ICL surgery was performed on the eye of a patient in an operating room setting. After implantation of the toric ICL, alignment of the ICL along the proper axis, and removal of all ophthalmic viscosurgical material, the Rescan 700 intraoperative OCT was used to estimate ICL vault. There are no internal calipers on the software, so the surgeon adjusted the microscope focus with the foot pedal to superimpose the inverse corneal image onto the area of ICL vault to estimate the vault. Screenshots were saved and analyzed when alignment was ideal.


Based on image overlay of the inverted cornea over the ICL vault with intraoperative OCT, we estimated that the central CT occupied 90% of the axial distance between the anterior lens capsule and the posterior surface of the ICL, which represented an acceptable vault of 1.11 CT (based on preoperative CT of 484 microns). Intracameral Miochol and cefuroxime were instilled and the wounds were hydrated. Postoperatively, the ICL vault measured 1.12 CT at one day, 1.05 CT at one week and 0.94 CT at 2 months.

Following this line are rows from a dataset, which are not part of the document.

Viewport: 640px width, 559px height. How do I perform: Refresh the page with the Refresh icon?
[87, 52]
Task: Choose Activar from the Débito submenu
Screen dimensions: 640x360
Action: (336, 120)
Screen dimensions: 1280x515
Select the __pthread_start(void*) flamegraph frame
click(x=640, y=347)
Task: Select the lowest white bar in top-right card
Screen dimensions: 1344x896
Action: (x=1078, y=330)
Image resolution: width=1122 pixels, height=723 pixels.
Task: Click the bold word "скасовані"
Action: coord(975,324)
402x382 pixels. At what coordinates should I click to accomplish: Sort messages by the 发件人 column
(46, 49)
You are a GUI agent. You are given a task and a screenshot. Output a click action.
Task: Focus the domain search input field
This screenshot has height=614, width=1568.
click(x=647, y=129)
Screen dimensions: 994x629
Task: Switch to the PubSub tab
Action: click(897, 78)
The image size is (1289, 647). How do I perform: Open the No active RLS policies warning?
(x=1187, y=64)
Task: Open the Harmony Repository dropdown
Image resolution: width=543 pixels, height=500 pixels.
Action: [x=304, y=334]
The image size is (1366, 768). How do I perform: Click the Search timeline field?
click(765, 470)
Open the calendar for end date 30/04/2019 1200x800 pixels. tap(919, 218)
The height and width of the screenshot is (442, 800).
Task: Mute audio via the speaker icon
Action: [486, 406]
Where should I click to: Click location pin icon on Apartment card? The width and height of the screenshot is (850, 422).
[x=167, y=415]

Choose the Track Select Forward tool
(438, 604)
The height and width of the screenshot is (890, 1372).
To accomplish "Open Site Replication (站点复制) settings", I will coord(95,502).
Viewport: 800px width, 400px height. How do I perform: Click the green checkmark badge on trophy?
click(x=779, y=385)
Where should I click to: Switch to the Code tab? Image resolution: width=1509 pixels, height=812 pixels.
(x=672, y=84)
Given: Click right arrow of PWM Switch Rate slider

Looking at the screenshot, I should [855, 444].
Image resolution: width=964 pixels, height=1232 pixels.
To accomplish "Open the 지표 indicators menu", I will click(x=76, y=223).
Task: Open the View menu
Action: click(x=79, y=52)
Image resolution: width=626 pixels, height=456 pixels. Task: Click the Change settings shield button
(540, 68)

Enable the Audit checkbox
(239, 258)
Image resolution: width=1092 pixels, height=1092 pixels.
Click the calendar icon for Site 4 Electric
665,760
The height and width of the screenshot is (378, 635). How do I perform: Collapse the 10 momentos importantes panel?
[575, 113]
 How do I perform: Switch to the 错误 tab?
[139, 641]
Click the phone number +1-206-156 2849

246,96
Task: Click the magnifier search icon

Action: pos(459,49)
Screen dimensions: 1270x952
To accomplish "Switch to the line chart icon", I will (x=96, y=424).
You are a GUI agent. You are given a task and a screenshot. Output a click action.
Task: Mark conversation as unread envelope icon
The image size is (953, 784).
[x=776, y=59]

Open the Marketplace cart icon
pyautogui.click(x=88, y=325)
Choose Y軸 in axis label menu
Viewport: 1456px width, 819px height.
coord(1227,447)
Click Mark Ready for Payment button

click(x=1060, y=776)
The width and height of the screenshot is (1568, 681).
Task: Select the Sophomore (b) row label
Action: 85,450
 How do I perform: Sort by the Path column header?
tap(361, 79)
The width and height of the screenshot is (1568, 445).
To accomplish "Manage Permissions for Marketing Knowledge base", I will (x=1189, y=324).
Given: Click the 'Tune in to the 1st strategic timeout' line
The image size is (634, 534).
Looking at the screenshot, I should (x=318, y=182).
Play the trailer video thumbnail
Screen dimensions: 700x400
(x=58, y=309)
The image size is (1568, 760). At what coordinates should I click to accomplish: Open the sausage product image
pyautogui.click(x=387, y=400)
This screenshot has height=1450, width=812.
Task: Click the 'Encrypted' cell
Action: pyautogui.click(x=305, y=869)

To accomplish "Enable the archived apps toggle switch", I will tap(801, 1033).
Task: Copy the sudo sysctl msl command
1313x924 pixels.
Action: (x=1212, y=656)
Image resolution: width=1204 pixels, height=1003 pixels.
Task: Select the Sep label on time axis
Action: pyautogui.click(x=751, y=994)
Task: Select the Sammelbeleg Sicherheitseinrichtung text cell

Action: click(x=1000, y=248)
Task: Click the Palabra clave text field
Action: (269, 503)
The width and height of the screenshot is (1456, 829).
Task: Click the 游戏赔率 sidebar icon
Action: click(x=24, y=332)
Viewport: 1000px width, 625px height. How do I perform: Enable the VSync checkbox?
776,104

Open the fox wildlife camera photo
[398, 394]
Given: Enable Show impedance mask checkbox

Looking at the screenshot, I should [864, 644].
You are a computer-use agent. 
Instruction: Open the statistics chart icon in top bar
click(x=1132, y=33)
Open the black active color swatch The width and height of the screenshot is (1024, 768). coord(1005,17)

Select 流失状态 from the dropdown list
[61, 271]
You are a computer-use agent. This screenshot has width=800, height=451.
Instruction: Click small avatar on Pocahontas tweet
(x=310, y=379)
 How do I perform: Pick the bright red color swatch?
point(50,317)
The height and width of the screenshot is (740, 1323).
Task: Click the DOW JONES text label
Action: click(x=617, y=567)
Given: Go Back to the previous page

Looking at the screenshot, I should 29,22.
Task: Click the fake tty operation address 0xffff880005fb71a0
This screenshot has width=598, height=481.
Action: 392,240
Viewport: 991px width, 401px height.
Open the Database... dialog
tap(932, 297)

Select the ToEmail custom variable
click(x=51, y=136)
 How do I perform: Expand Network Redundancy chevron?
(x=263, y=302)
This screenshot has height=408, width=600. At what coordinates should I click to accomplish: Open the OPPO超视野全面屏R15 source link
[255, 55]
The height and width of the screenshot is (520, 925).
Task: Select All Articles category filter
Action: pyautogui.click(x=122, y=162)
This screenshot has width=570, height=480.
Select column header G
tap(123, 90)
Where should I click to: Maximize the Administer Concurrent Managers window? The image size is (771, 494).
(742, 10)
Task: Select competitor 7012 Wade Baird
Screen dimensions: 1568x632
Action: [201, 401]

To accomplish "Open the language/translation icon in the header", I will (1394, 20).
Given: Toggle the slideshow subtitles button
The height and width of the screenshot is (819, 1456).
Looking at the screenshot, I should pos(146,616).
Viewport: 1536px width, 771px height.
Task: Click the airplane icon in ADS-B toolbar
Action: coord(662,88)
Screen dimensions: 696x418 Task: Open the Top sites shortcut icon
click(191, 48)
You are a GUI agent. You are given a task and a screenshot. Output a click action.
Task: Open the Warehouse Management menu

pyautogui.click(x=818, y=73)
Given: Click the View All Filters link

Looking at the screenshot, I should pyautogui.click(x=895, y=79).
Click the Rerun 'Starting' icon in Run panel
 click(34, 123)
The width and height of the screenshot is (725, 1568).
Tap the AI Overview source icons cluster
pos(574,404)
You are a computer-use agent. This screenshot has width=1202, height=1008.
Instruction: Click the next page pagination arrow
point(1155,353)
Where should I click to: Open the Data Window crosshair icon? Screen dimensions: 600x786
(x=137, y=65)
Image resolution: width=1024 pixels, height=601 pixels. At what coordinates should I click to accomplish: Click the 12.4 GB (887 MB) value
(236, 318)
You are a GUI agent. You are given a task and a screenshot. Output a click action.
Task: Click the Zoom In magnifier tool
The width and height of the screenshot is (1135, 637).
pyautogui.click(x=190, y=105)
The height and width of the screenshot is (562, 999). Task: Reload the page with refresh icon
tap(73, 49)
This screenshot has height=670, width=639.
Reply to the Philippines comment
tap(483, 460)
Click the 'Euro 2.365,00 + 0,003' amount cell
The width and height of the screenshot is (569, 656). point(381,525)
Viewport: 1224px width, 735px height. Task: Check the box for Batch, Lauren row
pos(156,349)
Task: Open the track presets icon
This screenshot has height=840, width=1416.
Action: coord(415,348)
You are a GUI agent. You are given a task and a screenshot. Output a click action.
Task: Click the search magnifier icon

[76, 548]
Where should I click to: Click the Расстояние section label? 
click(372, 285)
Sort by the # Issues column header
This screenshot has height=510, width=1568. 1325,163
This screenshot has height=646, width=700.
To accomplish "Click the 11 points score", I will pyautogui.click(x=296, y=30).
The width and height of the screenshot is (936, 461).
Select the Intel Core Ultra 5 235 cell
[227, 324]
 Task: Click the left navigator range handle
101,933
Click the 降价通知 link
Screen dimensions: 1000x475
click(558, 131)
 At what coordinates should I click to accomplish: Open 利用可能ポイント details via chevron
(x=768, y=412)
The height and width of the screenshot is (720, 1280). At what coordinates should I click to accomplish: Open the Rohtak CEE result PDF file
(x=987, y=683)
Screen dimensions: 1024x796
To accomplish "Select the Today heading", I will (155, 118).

Estimation of ICL vault by inverted overlay of the cornea is useful, and we believe this is the first case report where this principal was applied intraoperatively. This technique could have implications on intraoperative decision making by allowing real-time determination of whether ICL vault is too high or low. If needed, ICL vault could be adjusted intraoperatively with a non-toric ICL by rotating the haptics more vertically to decrease ICL vault or more horizontally to increase vault. In cases where vault is excessive or absent, the ICL should be removed.